Раз я пришел к г-же Кольбьёрнсен в прекрасном, как мне казалось, наряде. Сын ее подарил мне свой хороший синий сюртук; у меня еще никогда не бывало такого, но он был слишком широк для меня, особенно в груди. Следовало бы отдать его перешить, да где взять денег? Я застегнул его наглухо; сукно смотрелось совсем новым, пуговицы так и блестели, только на груди образовался целый мешок. Чтобы помочь горю, я набил пустое пространство старыми театральными афишами, которых у меня хранилось множество. Теперь сюртук сидел в обтяжку, зато на груди образовался настоящий горб! В таком-то виде я и предстал перед г-жами Кольбьёрнсен и Рабек. Они сейчас же спросили, что у меня такое на груди, и посоветовали расстегнуть сюртук – погода ведь стояла жаркая; но я был себе на уме и не расстегивался, а то бы все афиши повысыпались.

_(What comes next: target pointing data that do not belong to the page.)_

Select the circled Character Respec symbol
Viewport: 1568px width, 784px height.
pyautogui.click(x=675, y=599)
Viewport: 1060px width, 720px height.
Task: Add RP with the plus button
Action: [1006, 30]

Кроме семейства Рабека и Кольбьёрнсена, жил в «Bakkehuset» еще молодой Тилэ. Он был в то время студентом, но уже успел приобрести известность, как отгадчик заданной Баггесеном в одном журнале загадки, как автор прекрасных сонетов и собиратель «Датских народных сказаний». Он был человек тихий, скромный, но весьма отзывчивый и внимательно следил за моим развитием. Впоследствии мы стали близкими друзьями. Тогда же он был одним из немногих лиц, относившихся ко мне с искренним и серьезным участием; другие только забавлялись надо мной, видели одни мои смешные стороны. Любимица Рабека, актриса Андерсен, которая также жила тогда в «Bakkehuset», дала мне в шутку кличку «Der Kleine Declamator» (Маленький Декламатор); так меня и звали там все. Словом, на меня смотрели, как на какое-то курьезное явление, забавлялись мною, а я-то видел в каждой улыбке улыбку одобрения. Один из моих друзей позднейшего времени рассказывал мне, что он в ту пору увидел меня впервые в доме одного богатого коммерсанта, куда меня зазвали и ради забавы попросили продекламировать одно из собственных стихотворений. Я не замедлил исполнить просьбу, но продекламировал стихотворение с таким чувством и неподдельной искренностью, что глумление перешло в участие.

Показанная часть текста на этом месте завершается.